### EXCERPT
/---
Nordic eating habits to inspire UN summit on sustainable food systems

24.06.21 | News
studenter som äter i skolmatsal
John Randeris/RitzauScanpix
With world-class dietary advice, low antibiotic use in animal production and steadily declining food waste, the Nordic Region has the potential to become a world leader in the transition to a sustainable food system. Today, the Nordic ministers responsible for food, fisheries, agriculture and forestry gave their full support to the forthcoming UN summit on sustainable food systems – a statement that contributes to global efforts and also undertakes a commitment at home.

Millions of people around the globe are suffering from hunger, malnutrition and poor diet. How do we produce food for a growing population in a way that is also sustainable for nature and the climate, socially acceptable and economically sustainable?


Food production around the world accounts for a significant part of the climate impact and is one of the reasons for the biodiversity crisis. In addition, poor eating habits are to blame for obesity and many of the most common diseases. 

Food is key to sustainability

As food is obviously a key to many of the global sustainable development goals (SDGs), the UN has sent out invitations to a summit on food systems to take place in September.

The Nordic Region has an important role to play here, say the ministers responsible for agriculture and food issues. They devoted a large part of their meeting on 24 June to preparations for the summit. 

The Nordic countries want to share their knowledge and experience with the world, while at the same time they are getting ready to step up their efforts both nationally and in co-operation with each other. 

Sustainability in Nordic dietary guidelines

“On the international scale, the Nordic Region ranks at the top when it comes to sustainable development. The countries have made valuable efforts to improve the sustainability of food systems, which can serve as a good example globally as well. We want to further strengthen our role as pioneers. In this work, it’s important to see all three dimensions of sustainable development: environmental, economic and social,” says Jari Leppä, Minister of Agriculture and Forestry in Finland and this year’s Chair of the Nordic Council of Ministers for Fisheries, Aquaculture, Agriculture, Food and Forestry.
\---
### WHAT NEEDS TO BE DONE
Answer these questions from the news item on Nordic eating habits:
1. In which month is the UN summit on food systems to take place?
2. On what date did the Nordic ministers hold their meeting?
3. Which three dimensions of sustainable development does Jari Leppä name?
The listing that follows has no connection to the news item above.

### STUDY MATERIAL
/---
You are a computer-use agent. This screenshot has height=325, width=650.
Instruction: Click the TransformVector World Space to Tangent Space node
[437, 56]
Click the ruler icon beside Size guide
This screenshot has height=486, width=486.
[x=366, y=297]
\---
### ANSWER TO THE EXERCISE
1. September
2. 24 June
3. Environmental, economic and social